==== TEXTO DE LECTURA

Esta diversidad se debe corresponder con formas de expresión y representación en los espacios colegiados donde se toman decisiones de política y administración académica. De otra forma, el pequeño grupo de académicos que gobierna acabaría por propiciar el predominio de cierto tipo de academia sobre las demás, tal como ha venido ocurriendo en la Universidad Nacional con la visión naturalista de la meritocracia que defiende el profesor Bromberg. Y la inequidad entre facultades y grupos académicos es una de sus consecuencias.
Un asunto político
Es necesario reconocer la naturaleza política del gobierno universitario, en el doble sentido de la orientación de la polis y del ejercicio de un poder social. Este poder se ejerce según la manera que se tenga de entender “los intereses de la universidad”.
Cuando la Constitución colombiana habla de autonomía universitaria como autodeterminación de las universidades, lo hace precisamente para proteger la libertad de pensamiento y de crítica de la academia, reconociendo su relación compleja con la sociedad. Y este es un concepto político.
Pero la autonomía no recae en el grupo de académicos que la gobiernan, sino en la comunidad que constituye la universidad. Una visión meritocrática pura conduce a la oligarquía, es decir, al poder ejercido por unos pocos supuestamente en beneficio de todos.
Si además se trata de una universidad pública, es claro que su carácter no puede ser sino pluralista y no confesional. De allí la composición diversa de la comunidad universitaria, tanto social como cultural y políticamente.
La universidad es diversa también en la manera de vivir la academia, en la idea y en la práctica de la autonomía, de los “intereses” de la universidad, de la calidad educativa, de la relación entre academia y sociedad, entre muchos otros asuntos de política académica que deben orientar el gobierno universitario.
No puede entonces suponerse que los “intereses” de la universidad son evidentes y que todos y todas debemos simplemente asumirlos o ponerlos por encima de nuestros intereses personales.
Si se acepta la diversidad de la academia y de la comunidad universitaria, debería buscarse su máxima expresión en el gobierno institucional. Este criterio obliga a diseñar alguna forma de democracia universitaria a través de cuerpos colegiados amplios, compuestos por representantes de esa diversidad. De esta forma se reconocerían diferentes maneras de apreciar el mérito, propias de las diversas comunidades académicas.

========
==== REGISTROS

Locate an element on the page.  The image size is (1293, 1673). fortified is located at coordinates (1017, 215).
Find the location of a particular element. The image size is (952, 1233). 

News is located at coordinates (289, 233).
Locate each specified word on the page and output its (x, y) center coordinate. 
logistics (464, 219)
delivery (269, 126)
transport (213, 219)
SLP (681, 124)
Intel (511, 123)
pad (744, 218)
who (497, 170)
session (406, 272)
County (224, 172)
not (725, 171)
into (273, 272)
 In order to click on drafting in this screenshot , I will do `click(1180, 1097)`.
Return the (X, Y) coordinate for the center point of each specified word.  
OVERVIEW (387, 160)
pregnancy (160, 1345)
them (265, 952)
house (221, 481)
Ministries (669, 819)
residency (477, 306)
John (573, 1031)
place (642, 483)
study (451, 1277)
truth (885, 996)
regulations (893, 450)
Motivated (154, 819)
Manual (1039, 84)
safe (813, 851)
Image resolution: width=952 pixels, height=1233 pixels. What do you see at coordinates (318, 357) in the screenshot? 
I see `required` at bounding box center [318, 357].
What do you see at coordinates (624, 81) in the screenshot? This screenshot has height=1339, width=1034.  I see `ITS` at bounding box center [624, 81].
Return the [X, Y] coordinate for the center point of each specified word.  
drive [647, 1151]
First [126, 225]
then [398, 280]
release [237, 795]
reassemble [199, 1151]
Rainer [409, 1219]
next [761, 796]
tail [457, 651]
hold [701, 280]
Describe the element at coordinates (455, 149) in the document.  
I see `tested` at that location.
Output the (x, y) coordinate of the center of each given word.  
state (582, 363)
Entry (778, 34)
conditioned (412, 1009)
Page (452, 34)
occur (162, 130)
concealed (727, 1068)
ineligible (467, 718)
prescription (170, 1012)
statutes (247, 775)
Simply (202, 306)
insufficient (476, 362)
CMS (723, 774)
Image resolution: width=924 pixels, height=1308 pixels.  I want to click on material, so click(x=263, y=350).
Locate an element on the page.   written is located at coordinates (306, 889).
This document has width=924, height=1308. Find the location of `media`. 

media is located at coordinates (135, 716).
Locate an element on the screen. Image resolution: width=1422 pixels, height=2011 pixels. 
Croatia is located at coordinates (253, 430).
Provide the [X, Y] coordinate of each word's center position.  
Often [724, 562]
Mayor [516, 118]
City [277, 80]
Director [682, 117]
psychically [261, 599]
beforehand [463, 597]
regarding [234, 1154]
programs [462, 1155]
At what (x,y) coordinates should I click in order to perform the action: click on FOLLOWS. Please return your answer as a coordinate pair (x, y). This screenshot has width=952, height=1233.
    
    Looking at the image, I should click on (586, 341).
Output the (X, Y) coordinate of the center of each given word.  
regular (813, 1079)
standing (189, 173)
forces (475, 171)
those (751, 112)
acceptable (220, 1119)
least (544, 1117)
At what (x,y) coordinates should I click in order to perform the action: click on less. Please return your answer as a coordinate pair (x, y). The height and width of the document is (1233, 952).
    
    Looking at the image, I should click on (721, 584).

========

TAREA 1: Resume en dos oraciones el texto sobre el gobierno universitario.
TAREA 2: Prosigue el texto sobre el gobierno universitario a partir de su última oración.

RESPUESTA 1: El gobierno universitario es un asunto político, y la autonomía que reconoce la Constitución colombiana recae en la comunidad que constituye la universidad, no en el pequeño grupo de académicos que la gobierna. Como la universidad pública es pluralista y diversa, sus "intereses" no pueden suponerse evidentes, y esa diversidad debería expresarse en una democracia universitaria con cuerpos colegiados amplios que reconozcan distintas maneras de apreciar el mérito.

RESPUESTA 2:
Una nueva forma de elección
Construir ejercicios democráticos en la universidad sería la mejor manera de formar ciudadanos y ciudadanas que puedan superar la democracia “veintejuliera” de masas que tanto molesta al profesor Bromberg.
La mejor manera de reconocer el mérito de quienes pueden asumir la tarea de administrar temporalmente la institución es a través de una participación efectiva que haga evidente el reconocimiento de las comunidades diversas según ciencias, profesiones y artes. Y no se trata de la fórmula simple de “una persona: un voto”; existen mecanismos que combinan el reconocimiento académico y la elección directa.
Para el caso del rector, por ejemplo, podría haber un primer momento de postulación de nombres ante un cuerpo colegiado amplio que defina una terna sobre la base de criterios de mérito académico y programa de gestión.
Vendría luego un segundo momento de presentación de la terna a la votación ponderada de los miembros de la comunidad universitaria, considerando las diferencias numéricas entre estudiantes, profesores, trabajadores, egresados y pensionados. Y quien cuente con el respaldo mayoritario de la comunidad sería nombrado rector.
Este no es un debate vano. Se trata de encontrar la mejor forma de construir una sociedad más justa y democrática para vivir en paz, más allá del silencio de los fusiles.
La universidad pública, más aún aquella que tiene como misión forjar la nación colombiana, debe ser un motor de transformación social desde una educación capaz de afrontar las causas de la guerra. De esta forma podremos combinar educación y paz duradera en la sociedad colombiana.